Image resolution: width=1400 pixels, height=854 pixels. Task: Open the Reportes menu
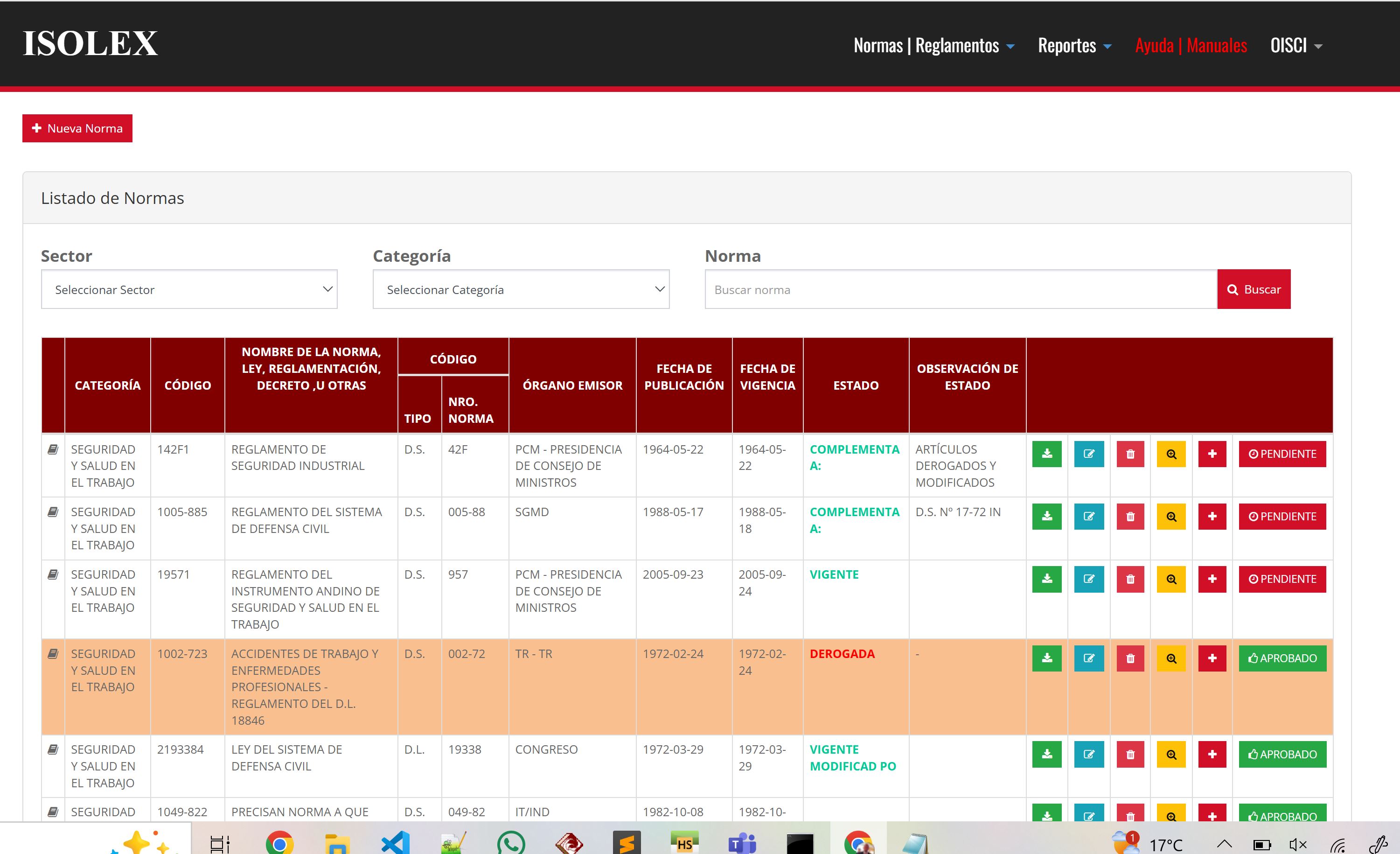(1074, 45)
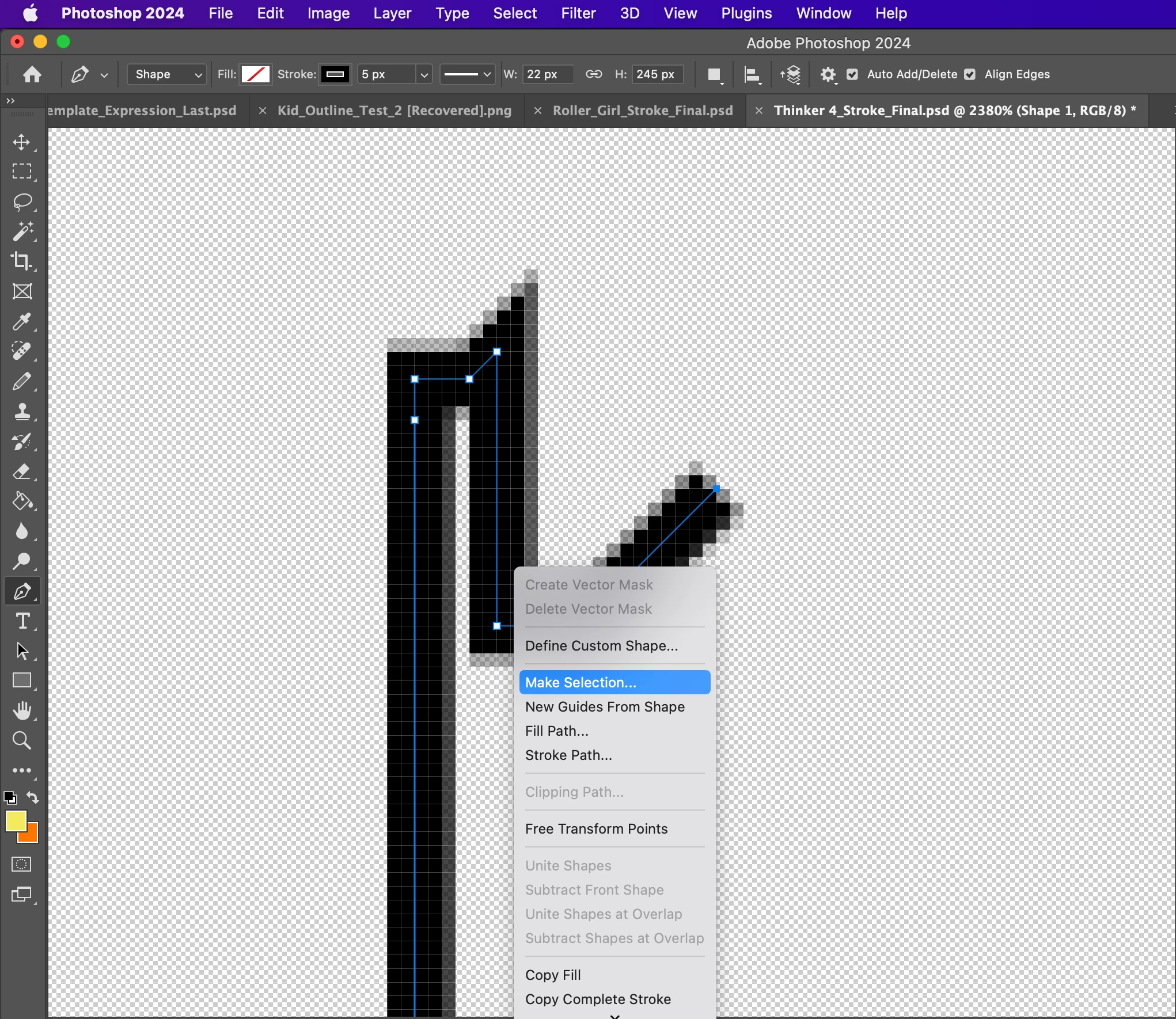Pick the Magic Wand tool

[22, 231]
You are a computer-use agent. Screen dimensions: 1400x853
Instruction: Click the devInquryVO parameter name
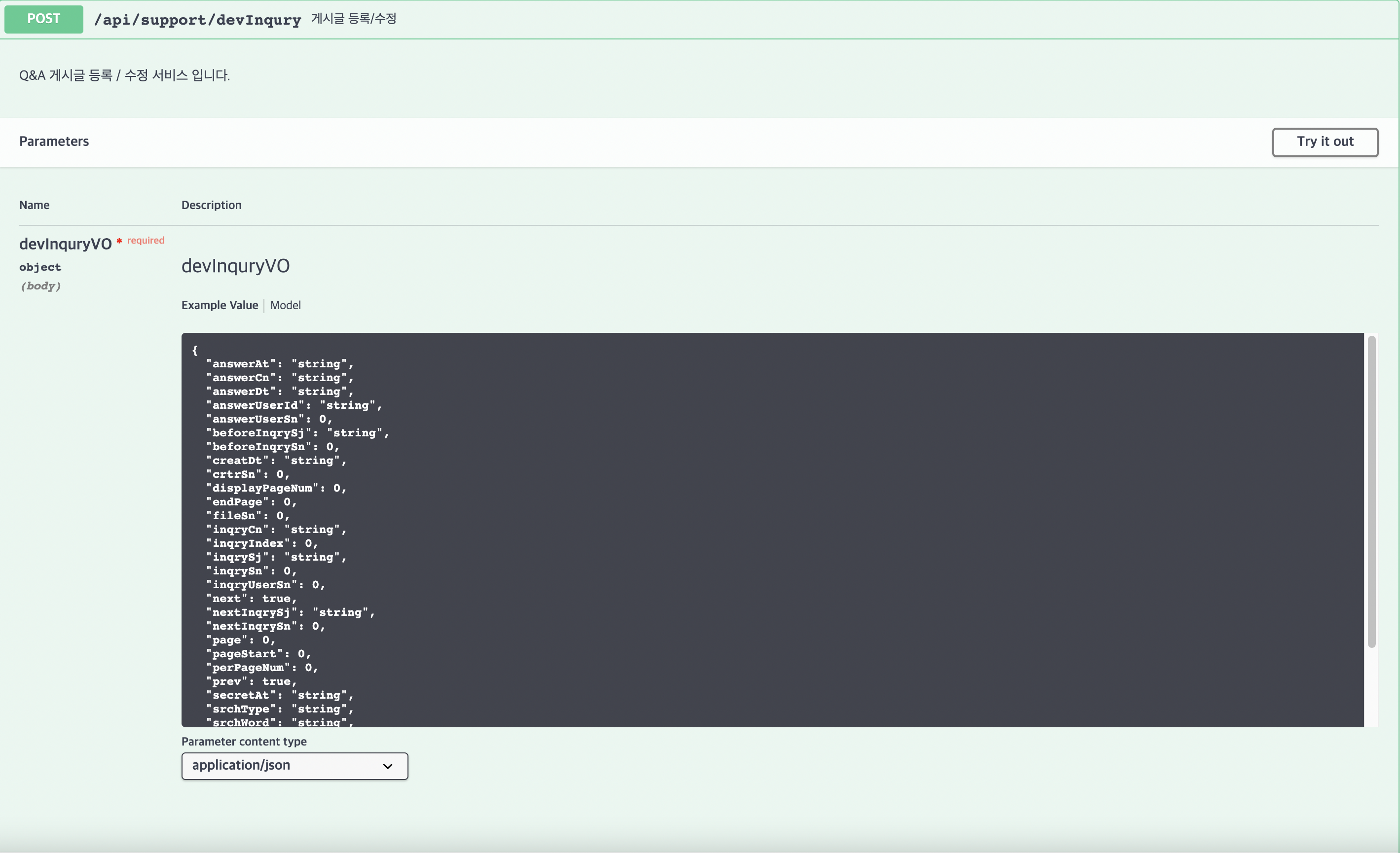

----

PROBLEM »
Go through the entries above and print each one exactly, minus the pictures.

TASK ANSWER »
Image resolution: width=1400 pixels, height=854 pixels. Task: Open the Reportes menu
(1074, 45)
Pick the Magic Wand tool

[22, 231]
You are a computer-use agent. Screen dimensions: 1400x853
Instruction: Click the devInquryVO parameter name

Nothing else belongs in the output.